Part 3: Coming to Terms
The two previous installments in this series, “Divergent Mindsets” and “Reason and Effect,” looked at how architects are acculturated, in school and the profession, to think about buildings in ways that differ fundamentally from the ways non-architects think about them. The architect’s mindset favors reason over experience and conceptual and developmental coherence over effect. My suggestion is that, to explain to average folks the purpose and value of architecture as architects understand it, we should keep in mind these differences in mindset. And we must credit the average person’s value
With these thoughts in mind, it’s time to begin to build more concrete bridges between the terms of the architect’s value system and the terms of other people’s value systems. Among the terms that shape architects’ understanding of buildings is order. Where does architectural order meet the experience of the everyday user of buildings?
In one of the most enigmatic of his many enigmatic remarks, Louis Kahn declared, “Order is.” He relates that he had been trying to come up with a convincing definition of order, “Order is _______”; but he couldn’t settle on the predicate. He couldn’t fill in that blank. And then it occurred to him that the reason he couldn’t do so is that order simply is. On first blush, this sounds like the last proposition that might help build a connection between architectural thinking and everyday thinking. But there’s actually something to it.
Because we architects don’t typically stop with the is. We go on to the predicate; our decisions are predicated on order as an operational tool.

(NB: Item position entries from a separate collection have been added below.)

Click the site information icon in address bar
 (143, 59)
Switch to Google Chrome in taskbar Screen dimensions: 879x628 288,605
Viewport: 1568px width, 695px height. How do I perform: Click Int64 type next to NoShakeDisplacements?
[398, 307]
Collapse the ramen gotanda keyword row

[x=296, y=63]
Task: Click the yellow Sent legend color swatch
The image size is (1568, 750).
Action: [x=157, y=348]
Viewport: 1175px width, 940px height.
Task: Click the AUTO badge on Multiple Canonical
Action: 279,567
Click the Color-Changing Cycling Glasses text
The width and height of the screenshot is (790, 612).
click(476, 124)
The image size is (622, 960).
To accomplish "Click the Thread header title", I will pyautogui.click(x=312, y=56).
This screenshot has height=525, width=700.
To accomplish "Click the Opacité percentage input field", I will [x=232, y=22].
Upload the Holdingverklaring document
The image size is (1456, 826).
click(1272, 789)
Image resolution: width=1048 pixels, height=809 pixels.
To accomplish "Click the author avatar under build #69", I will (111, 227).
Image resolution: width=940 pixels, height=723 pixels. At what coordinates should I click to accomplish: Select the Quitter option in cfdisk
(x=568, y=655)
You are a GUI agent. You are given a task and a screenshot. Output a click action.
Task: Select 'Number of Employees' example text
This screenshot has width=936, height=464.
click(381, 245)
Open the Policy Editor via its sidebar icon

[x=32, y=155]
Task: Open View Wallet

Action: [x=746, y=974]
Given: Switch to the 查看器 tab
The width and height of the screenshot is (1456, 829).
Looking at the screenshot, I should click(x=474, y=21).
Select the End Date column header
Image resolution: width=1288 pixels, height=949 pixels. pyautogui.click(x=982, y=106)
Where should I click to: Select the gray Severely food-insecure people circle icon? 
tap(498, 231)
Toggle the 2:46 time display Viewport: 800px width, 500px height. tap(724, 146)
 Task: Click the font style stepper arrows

It is a tool of great service. For the architect, systems of order help assure a consistency of thought regarding every other factor in the equation. We seek order of all sorts. Structural integrity demands perhaps the most rigorous consideration of order, in the economical and dependable distribution of loads. We depend on systems of order to keep track of the correspondences among the many components of our increasingly layered construction systems—the attachment points of shading elements to glazing, of rainscreen to thermal barrier. And we employ ordering patterns to interweave hierarchies of elements and spaces, the tessellation of tatami mats forming a room, the order of piers counting off the side chapels of a basilica.
The architect thus understands order as a matter of regulation and hierarchy: regulation of the geometry of parts, whether constructional or (as in Le Corbusier’s regulating lines) formal; and hierarchy of elements and spaces. The emphasis here is on coherence of thought in the creation and development of the building.
For the user of the building, however, how the building was thought out by the designer is secondary—distantly secondary—to how the building is experienced. The user couldn’t care less about the logical coherence of systems of order, which is not something one directly experiences; one must stop and think about it, and that’s not how people engage buildings. The user does experience hierarchy directly, but in somewhat different terms than we architects usually talk about. For the average person, the hierarchy of a building is about finding one’s place and finding one’s way. It’s a process of discovery through experience, and the result of it is not thinking, “Oh, dig this hierarchy,” but rather feeling, “This is where I ought to be.”
The easiest sort of order to understand in this way is symmetry, which in its simple, classical rendition draws us to the center of a composition, both inviting entrance and, often, giving pause: stand up straight! Square your shoulder! OK, now proceed. Simply and powerfully, symmetry leads us (any experience of an axis includes, always, a tug—a visceral recognition that we’re either on it or off it), through the great doors, say, of Ely Cathedral, down the central aisle to the crossing, where two symmetries intersect and so we pause and discover yet a third, upward to the lantern, upward to heaven.
That’s an experience of order in which the architect’s understanding—the intersecting axes, measured by a pattern of columns—corresponds visibly to the pilgrim’s experience, the column pattern pacing the rhythm of approach to the crossing, a still center in which to ponder faith (or its absence).
But not all architectural orders are so straightforwardly visible. The neo-Gothic residential colleges at Yale University, for example, are highly ordered, but it’s not the order you see that matters; it’s the order that’s inhabited. James Gamble Rogers designed them as a tool for building a social order within the community. Each college forms a perimeter enclosing two or three courtyards; onto each courtyard open a handful of entrances; each entrance leads to a stairway of two or three stories; each landing has two suites; each suite two bedrooms; often, each bedroom two bunks. Roommates, suitemates, entrymates, courtyard neighbors, and the college as a whole: a hierarchy of social relationships.
For the residents of the college themselves, the order is visible if not obvious—the picturesque treatment of the exterior somewhat obscures the regularity of the system—but it is something they deeply experience.
Not incidentally, the whole system is entirely opaque to the casual New Haven passerby.
The Yale example is perhaps more relevant than Ely today, given the popularity of fluid, irregular forms and the transfer of the logic of order to parametric processes. But, whether the architectural order is immediately visible to the attentive onlooker or not, the effects of that order on how we move and where we come to rest are among the qualities that the non-architect can readily understand and value.